2A. Claim of Confidentiality. The Submitting Party may designate
information as ``Confidential Information'' consistent with the
definition of that term in Paragraph 2.c of this Protective Order.
The Commission may, sua sponte or upon petition, pursuant to 47 CFR
0.459 and 0.461, determine that all or part of the information
claimed as ``Confidential Information'' is not entitled to such
treatment.
3. Procedures for Claiming Information is Confidential.
Confidential Information submitted to the Commission shall be filed
under seal and shall bear on the front page in bold print,
``CONTAINS PRIVILEGED AND CONFIDENTIAL INFORMATION--DO NOT
RELEASE.'' Confidential Information shall be segregated by the
Submitting Party from all non-confidential information submitted to
the Commission. To the extent a document contains both Confidential
Information and non-confidential information, the Submitting Party
shall designate the specific portions of the document claimed to
contain Confidential Information and shall, where feasible, also
submit a redacted version not containing Confidential Information.

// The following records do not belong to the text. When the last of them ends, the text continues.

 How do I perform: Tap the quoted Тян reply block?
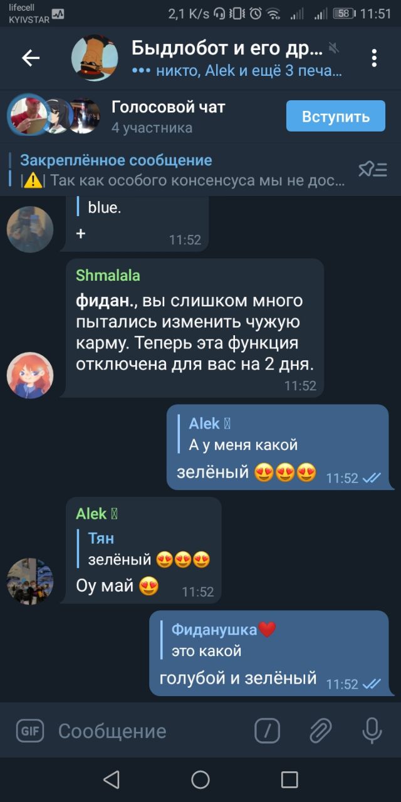145,549
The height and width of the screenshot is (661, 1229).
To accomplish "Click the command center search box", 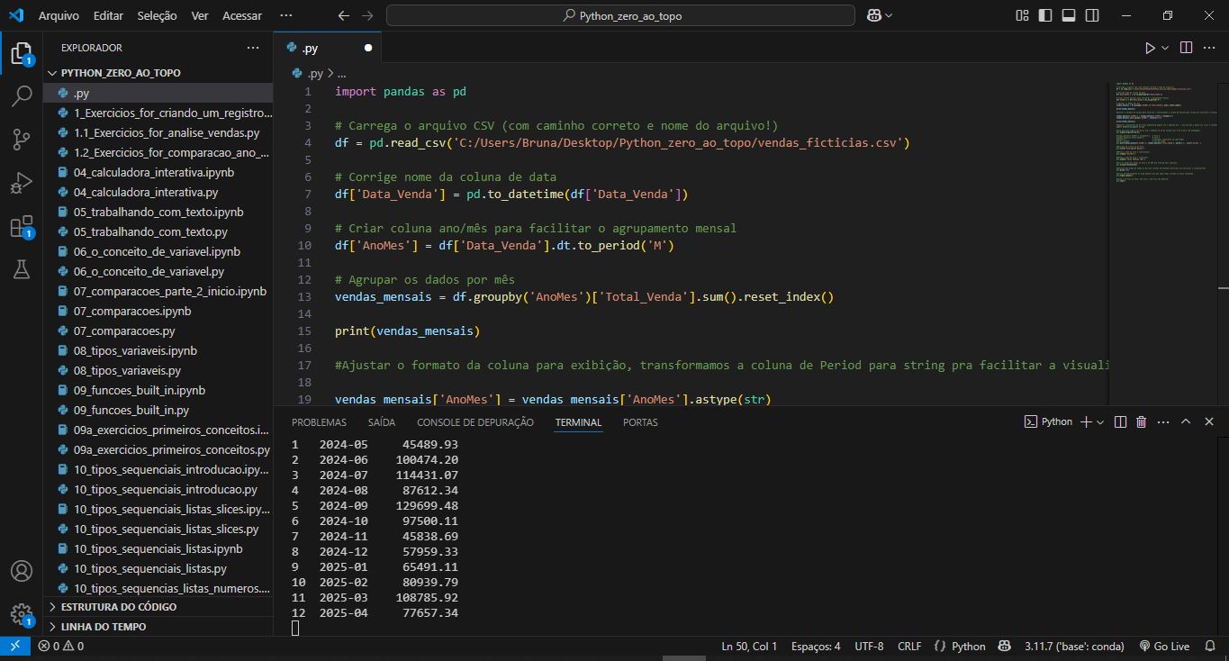I will pyautogui.click(x=619, y=14).
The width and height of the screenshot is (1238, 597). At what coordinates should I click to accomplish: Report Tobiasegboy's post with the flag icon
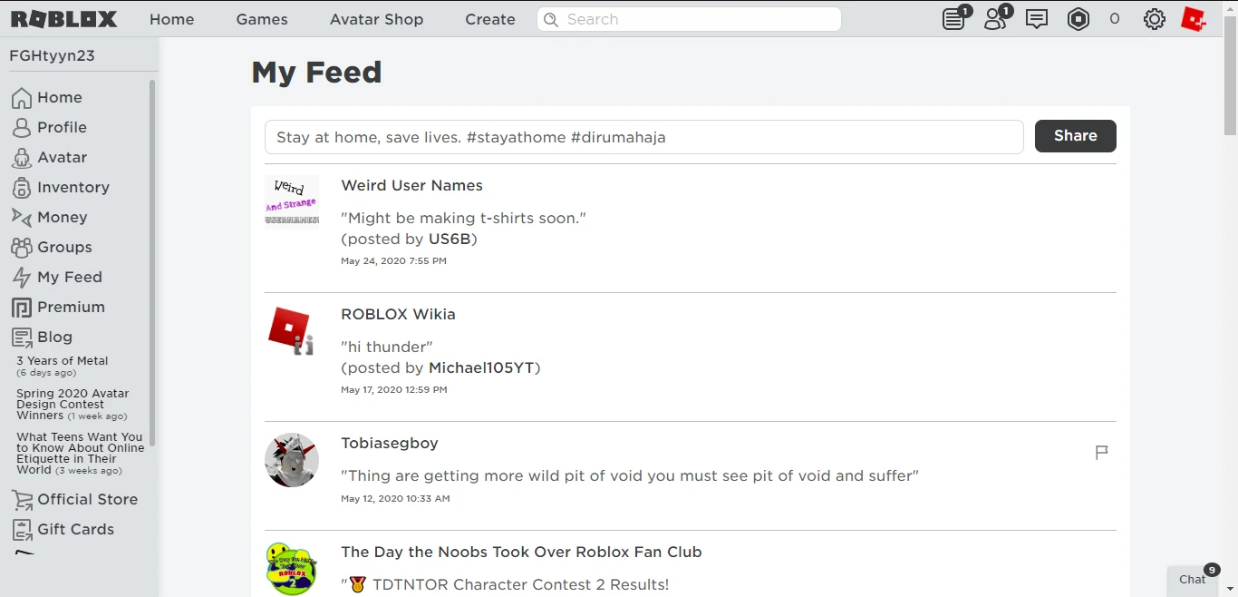[1101, 452]
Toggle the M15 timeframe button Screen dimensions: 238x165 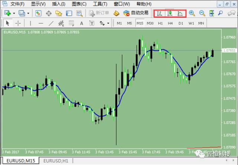(x=140, y=23)
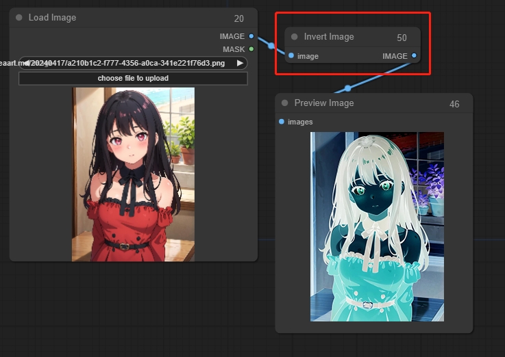Select previous file with the left arrow
505x357 pixels.
tap(25, 63)

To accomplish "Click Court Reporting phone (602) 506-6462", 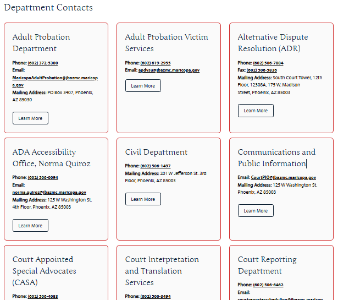I will tap(268, 285).
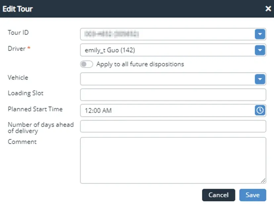Image resolution: width=274 pixels, height=208 pixels.
Task: Open the Tour ID dropdown arrow
Action: 260,34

4. Storage of Confidential Information at the Commission. The
Secretary of the Commission or other Commission staff to whom
Confidential Information is submitted shall place the Confidential
Information in a non-public file. Confidential Information shall be
segregated in the files of the Commission, and shall be withheld
from inspection by any person not bound by the terms of this
Protective Order, unless such Confidential Information is released
from the restrictions of this Order either through agreement of the
parties, or pursuant to the order of the Commission or a court
having jurisdiction.
5. Access to Confidential Information. Confidential Information
shall only be made available to Commission staff, Commission
consultants and to counsel to the Reviewing Parties, or if a
Reviewing Party has no counsel, to a person designated by the
Reviewing Party. Before counsel to a Reviewing Party or such other
designated person designated by the Reviewing Party may obtain
access to Confidential Information, counsel or such other designated
person must execute the attached Declaration. Consultants under
contract to the Commission may obtain access to Confidential
Information only if they have signed, as part of their employment
contract, a non-disclosure agreement the scope of which includes the
Confidential Information, or if they execute the attached
Declaration.
6. Disclosure. Counsel to a Reviewing Party or such other person
designated pursuant to Paragraph 5 may disclose Confidential
Information to other Authorized Representatives to whom disclosure
is permitted under the terms of paragraph 7 of this Protective Order
only after advising such Authorized Representatives of the terms and
obligations of the Order. In addition, before Authorized
Representatives may obtain access to Confidential Information, each
Authorized Representative must execute the attached Declaration.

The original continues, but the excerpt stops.